Es viernes, hay luna llena y por alguna extraña razón la noche me dice que en la vida no hay casualidades, que todo tiene una razón. Vienen hacia mí besos de otras bocas, besos de otras vidas, vienen a mí luces y formas que se dibujan en la silueta imponente del gran elefante blanco, que se dibujan en la frialdad de sus columnas, en la sobria elegancia de los muertos que habitan de noche los pasillos de nuestro Teatro Nacional.

Me diluyo por las escaleras que me conducen a la Sala Experimental Pilar Aguirre, me diluyo en el programa de mano de El Marinero de Fernando Pessoa con dirección de Bolivar González, me diluyo  y reparo en dos nombres Comedia Nacional de Nicaragua y Socorro Bonilla Castellón. Nombres que no me son ajenos, que me transportan a una época que se convierte en presente y pasado, que me llevan a la carpa del Teatro Nacional Rubén Darío, al Teatro de la Cruz Roja, al pequeño teatro de la Escuela Nacional de Bellas Artes, nombres que me susurran con voz de espíritu "Los árboles mueren de pie", "Los verdes campos del Edén", "El amante", "Las mujeres sabias", "Asamblea de mujeres", "Qué cuarenta días y qué cuarenta noches", "El jardín de los cerezos", "Johana Mostega" o "El día que me quieras"…

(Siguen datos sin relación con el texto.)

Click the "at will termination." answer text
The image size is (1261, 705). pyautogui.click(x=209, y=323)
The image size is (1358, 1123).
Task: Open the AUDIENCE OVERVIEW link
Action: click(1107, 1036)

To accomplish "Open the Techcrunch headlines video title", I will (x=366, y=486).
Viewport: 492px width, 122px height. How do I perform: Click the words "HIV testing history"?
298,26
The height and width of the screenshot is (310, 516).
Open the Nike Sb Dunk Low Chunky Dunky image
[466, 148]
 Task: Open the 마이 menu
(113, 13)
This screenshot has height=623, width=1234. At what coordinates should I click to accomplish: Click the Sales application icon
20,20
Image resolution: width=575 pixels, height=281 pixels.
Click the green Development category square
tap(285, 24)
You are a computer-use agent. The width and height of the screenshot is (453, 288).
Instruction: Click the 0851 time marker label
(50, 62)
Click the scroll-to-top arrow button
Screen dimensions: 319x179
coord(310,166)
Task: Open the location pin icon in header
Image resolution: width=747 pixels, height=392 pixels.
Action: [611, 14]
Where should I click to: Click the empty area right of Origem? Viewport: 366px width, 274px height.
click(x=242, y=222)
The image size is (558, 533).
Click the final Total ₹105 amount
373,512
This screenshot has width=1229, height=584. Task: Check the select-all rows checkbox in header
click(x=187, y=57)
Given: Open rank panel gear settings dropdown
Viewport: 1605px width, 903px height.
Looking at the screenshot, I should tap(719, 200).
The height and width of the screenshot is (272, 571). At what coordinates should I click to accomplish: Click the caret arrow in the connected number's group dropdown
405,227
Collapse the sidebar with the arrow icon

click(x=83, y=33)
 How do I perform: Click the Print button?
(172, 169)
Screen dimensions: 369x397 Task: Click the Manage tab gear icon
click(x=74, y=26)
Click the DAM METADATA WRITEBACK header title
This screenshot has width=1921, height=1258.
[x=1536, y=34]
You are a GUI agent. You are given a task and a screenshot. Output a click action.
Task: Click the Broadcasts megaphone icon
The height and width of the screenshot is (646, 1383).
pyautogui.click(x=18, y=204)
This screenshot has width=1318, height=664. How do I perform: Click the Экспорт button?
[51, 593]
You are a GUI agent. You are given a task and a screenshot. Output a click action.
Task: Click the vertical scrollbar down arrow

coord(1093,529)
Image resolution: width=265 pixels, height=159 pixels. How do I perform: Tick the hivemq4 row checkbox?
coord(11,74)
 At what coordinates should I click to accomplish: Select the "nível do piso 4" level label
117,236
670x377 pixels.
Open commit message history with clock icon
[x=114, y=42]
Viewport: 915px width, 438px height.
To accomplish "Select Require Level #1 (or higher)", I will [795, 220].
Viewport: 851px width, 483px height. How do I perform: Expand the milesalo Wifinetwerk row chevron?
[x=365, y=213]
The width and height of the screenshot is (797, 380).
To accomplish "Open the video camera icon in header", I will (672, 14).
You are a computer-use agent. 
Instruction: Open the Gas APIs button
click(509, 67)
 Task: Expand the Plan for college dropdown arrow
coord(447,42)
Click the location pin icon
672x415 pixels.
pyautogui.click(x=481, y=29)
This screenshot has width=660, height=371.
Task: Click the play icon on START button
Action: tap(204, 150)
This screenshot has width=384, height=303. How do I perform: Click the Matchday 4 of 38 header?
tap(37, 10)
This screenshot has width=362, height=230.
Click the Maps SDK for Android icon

El texto de Pessoa se construye a través de tres mujeres que van contando un relato hilado por el sueño, una historia que no tiene inicio ni fin porque es tan infinita como la misma oscuridad de la noche, una historia fragmentada, una aventura interior donde cada una interpela a una cuarta mujer muerta, que solo existe en ellas mismas, en el encierro y en el horizonte que dibuja el mar. Horizonte por el que alguna vez llegó un marinero que soñó una patria nueva, que se inventó una historia nueva en una isla que desconocía. Horizonte que se traduce como las ansias de libertad que solo son posibles a través de los sueños.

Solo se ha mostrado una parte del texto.